[DIRECTIONS]
Give back each line of the listing below that contains the string "Type".

[DATASET RECORDS]
+--
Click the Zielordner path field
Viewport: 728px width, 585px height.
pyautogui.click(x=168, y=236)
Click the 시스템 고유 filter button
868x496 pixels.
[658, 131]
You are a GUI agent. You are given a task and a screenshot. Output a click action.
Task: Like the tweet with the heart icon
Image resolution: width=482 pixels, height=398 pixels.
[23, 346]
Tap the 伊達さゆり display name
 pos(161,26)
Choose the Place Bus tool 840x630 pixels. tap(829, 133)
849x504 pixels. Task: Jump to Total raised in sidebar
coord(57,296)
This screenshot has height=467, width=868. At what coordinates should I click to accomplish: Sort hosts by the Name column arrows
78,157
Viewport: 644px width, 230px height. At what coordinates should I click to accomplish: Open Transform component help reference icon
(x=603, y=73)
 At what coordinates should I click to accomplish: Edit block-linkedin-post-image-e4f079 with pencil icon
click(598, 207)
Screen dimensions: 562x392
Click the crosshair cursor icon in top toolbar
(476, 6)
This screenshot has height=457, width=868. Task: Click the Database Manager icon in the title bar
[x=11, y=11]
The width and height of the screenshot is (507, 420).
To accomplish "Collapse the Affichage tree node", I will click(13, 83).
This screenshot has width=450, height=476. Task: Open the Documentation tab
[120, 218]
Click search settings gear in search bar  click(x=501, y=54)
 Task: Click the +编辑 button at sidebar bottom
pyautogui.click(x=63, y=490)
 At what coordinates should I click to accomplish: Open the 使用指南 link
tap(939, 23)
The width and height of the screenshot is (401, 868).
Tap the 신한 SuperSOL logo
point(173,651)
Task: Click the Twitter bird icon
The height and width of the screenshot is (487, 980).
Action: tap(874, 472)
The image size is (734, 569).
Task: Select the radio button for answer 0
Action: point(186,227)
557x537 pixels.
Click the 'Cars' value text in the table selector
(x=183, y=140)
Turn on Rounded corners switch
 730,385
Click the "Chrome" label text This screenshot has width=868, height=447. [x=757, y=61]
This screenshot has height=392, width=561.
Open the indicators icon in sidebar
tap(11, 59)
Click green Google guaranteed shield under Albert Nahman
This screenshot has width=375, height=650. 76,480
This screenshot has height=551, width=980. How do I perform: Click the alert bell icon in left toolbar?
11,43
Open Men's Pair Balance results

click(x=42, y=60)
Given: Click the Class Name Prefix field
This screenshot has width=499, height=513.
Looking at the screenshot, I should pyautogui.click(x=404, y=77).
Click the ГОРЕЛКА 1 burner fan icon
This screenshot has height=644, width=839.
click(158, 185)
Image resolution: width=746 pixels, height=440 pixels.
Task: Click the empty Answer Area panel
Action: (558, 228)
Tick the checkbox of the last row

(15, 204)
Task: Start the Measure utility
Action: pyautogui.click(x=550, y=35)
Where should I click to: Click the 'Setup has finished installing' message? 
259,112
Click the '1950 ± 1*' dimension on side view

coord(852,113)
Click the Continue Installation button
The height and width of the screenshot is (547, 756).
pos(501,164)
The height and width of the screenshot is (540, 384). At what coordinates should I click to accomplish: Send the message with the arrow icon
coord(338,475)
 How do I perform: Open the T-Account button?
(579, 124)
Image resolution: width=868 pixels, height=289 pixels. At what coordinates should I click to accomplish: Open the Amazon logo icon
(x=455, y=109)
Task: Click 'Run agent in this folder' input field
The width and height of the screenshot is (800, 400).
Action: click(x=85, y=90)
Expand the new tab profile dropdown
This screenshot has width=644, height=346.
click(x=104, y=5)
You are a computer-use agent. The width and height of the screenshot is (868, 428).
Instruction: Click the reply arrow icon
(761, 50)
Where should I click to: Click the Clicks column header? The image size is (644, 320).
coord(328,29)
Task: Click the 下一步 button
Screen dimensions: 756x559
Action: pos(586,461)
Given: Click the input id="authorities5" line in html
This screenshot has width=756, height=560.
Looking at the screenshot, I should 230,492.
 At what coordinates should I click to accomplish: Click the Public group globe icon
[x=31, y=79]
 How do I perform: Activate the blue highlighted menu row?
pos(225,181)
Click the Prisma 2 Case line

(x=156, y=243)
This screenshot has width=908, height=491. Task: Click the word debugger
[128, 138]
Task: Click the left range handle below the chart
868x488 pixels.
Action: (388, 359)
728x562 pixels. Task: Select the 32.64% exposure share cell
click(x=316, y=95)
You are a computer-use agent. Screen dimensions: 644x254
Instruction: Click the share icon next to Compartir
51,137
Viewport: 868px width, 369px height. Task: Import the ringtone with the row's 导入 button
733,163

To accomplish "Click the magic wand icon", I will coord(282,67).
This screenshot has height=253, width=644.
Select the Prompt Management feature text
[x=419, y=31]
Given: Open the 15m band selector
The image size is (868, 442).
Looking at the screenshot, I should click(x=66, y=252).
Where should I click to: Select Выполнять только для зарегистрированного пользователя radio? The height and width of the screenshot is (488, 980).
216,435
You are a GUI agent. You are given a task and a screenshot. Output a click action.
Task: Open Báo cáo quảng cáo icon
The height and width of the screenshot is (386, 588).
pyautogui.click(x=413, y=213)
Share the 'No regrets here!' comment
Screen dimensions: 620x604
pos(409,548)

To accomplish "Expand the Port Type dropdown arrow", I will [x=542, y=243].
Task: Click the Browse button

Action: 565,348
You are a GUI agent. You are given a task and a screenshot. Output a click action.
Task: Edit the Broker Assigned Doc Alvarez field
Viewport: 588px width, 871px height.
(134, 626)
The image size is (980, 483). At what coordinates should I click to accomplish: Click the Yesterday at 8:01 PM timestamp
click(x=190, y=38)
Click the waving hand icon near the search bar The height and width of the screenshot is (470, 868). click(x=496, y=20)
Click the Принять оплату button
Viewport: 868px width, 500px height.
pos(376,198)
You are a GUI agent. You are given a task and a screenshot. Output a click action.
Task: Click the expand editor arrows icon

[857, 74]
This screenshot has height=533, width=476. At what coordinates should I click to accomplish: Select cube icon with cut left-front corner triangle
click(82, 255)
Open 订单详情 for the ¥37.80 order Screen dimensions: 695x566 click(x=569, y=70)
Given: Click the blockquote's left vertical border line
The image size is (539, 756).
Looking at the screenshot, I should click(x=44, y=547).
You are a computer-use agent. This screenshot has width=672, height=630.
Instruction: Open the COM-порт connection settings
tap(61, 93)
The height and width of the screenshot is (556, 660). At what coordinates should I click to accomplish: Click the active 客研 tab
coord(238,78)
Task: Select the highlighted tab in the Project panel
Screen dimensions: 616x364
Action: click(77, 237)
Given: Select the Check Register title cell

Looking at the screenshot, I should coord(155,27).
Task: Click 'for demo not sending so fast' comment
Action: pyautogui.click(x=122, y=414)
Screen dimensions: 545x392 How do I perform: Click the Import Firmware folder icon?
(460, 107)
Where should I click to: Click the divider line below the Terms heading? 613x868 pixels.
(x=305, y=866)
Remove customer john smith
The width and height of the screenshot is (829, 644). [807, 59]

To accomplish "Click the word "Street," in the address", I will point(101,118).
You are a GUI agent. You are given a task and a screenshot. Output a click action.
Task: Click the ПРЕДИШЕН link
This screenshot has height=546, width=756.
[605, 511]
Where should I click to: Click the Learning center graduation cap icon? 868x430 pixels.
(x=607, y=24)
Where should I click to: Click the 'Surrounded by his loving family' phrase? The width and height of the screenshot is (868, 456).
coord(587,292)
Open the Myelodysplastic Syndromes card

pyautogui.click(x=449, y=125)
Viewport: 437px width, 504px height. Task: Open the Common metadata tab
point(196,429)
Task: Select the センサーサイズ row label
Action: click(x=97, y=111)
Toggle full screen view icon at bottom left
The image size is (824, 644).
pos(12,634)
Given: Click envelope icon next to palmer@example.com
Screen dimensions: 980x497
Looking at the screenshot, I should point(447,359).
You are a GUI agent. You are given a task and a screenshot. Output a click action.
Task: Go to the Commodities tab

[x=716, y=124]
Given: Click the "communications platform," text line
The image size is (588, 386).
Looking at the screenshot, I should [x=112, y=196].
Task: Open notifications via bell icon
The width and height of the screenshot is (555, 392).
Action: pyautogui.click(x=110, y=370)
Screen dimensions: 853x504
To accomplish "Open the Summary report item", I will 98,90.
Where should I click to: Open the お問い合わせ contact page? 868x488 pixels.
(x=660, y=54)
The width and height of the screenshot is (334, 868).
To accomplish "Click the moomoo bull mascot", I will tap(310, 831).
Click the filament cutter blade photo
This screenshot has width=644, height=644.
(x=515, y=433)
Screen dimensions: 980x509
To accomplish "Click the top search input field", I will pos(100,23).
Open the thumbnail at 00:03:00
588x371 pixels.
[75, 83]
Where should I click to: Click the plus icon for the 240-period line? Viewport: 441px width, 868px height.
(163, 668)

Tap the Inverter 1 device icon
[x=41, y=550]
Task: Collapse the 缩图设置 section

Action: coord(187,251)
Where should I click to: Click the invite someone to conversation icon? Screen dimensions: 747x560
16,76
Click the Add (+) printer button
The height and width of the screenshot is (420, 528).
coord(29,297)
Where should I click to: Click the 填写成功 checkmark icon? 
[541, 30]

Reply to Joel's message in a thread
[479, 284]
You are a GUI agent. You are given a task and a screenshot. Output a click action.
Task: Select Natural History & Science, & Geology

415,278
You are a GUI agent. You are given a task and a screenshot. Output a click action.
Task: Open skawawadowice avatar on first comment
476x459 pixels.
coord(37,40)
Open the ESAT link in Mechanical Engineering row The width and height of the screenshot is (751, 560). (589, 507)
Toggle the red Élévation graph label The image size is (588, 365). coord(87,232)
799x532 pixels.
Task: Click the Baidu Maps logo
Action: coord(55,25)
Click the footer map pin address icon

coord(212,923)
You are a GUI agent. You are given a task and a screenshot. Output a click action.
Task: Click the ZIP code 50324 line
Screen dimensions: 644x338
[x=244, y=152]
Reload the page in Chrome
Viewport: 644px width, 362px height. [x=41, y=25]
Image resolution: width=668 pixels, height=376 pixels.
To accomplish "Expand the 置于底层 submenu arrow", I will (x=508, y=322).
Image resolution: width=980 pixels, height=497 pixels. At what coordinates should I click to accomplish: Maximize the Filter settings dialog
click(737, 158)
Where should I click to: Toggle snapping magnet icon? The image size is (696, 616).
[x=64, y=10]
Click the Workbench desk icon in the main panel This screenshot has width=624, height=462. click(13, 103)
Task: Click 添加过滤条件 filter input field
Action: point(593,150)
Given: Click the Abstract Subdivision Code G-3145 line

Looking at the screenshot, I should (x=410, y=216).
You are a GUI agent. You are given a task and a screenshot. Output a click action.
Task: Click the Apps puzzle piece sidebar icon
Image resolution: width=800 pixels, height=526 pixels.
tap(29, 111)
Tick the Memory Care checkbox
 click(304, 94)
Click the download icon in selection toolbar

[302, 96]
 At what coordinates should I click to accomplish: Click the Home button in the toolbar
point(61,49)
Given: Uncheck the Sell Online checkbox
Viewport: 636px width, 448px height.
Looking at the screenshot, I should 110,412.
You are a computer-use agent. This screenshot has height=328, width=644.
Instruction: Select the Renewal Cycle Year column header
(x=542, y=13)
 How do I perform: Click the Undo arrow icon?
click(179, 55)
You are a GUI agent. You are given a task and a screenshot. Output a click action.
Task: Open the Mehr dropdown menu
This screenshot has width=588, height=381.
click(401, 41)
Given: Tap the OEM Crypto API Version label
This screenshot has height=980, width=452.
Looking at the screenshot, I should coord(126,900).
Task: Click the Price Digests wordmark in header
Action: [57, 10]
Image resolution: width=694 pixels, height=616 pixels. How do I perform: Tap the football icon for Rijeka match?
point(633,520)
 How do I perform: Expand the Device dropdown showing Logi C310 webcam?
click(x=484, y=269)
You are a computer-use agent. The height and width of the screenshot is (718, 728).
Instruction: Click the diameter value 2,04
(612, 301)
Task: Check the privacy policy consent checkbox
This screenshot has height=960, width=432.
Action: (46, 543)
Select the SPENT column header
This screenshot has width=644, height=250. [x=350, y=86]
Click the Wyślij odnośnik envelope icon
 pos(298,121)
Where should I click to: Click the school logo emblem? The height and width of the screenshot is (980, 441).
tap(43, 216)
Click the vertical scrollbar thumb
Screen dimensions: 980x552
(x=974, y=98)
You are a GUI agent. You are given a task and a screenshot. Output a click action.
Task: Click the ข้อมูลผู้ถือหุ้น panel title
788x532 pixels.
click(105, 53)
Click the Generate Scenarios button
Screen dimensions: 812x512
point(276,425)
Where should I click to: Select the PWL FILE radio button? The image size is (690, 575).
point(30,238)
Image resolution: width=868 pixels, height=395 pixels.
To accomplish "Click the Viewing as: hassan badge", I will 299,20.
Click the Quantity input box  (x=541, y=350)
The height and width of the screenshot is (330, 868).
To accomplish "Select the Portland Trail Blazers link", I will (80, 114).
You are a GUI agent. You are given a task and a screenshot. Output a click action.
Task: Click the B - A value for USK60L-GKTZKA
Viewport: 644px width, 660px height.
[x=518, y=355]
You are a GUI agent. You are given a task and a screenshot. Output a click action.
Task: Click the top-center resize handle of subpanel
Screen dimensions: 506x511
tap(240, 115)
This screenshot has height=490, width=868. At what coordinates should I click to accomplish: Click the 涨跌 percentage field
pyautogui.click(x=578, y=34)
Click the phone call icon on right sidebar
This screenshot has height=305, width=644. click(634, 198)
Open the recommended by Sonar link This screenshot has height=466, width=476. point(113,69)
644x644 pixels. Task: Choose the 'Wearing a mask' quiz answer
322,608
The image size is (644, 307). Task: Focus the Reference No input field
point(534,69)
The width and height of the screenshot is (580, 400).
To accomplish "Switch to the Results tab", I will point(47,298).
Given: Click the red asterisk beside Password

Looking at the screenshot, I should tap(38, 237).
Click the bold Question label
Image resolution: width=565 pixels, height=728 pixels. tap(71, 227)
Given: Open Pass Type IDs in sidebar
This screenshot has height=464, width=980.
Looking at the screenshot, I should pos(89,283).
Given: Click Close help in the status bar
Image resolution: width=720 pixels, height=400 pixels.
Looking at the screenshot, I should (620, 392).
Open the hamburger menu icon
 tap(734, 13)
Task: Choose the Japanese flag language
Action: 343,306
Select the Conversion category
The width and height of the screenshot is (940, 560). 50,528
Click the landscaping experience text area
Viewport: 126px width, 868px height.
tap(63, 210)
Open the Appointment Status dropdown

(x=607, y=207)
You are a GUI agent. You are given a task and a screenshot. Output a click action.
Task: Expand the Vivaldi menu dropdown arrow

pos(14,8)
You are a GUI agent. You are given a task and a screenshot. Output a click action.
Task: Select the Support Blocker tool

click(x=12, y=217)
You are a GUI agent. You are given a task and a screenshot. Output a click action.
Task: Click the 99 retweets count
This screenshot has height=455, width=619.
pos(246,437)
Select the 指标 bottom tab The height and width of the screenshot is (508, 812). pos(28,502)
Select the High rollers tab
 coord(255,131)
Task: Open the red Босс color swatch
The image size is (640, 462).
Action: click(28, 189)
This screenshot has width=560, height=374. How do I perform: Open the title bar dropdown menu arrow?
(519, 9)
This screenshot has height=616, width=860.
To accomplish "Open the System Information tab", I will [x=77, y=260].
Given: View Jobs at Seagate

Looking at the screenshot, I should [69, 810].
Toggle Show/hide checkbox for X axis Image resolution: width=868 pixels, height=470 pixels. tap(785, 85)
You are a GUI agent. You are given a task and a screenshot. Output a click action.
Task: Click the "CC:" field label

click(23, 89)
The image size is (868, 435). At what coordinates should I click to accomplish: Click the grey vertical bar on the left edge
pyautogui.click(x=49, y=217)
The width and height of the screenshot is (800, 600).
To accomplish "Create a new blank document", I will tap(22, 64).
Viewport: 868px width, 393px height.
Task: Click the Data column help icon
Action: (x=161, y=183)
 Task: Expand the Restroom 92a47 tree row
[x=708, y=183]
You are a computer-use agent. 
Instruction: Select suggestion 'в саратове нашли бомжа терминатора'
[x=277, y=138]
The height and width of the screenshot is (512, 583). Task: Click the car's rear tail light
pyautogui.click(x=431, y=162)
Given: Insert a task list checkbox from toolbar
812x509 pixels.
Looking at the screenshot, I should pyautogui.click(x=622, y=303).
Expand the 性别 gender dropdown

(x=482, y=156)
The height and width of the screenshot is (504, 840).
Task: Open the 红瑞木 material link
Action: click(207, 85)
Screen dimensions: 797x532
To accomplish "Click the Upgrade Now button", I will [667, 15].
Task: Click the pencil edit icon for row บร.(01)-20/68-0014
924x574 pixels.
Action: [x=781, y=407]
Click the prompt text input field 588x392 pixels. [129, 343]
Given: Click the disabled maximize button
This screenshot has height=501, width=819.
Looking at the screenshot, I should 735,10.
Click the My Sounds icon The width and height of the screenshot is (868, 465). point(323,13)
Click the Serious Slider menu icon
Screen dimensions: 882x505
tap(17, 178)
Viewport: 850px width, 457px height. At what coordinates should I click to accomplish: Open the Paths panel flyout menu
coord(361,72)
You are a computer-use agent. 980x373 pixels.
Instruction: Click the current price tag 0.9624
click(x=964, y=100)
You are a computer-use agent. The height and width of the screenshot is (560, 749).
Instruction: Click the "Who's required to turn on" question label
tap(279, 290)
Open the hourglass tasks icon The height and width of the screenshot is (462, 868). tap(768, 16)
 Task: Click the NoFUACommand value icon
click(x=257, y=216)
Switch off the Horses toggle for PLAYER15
+--
[FINISHED EXERCISE]
To accomplish "Expand the Port Type dropdown arrow", I will [x=542, y=243].
Given: Open Pass Type IDs in sidebar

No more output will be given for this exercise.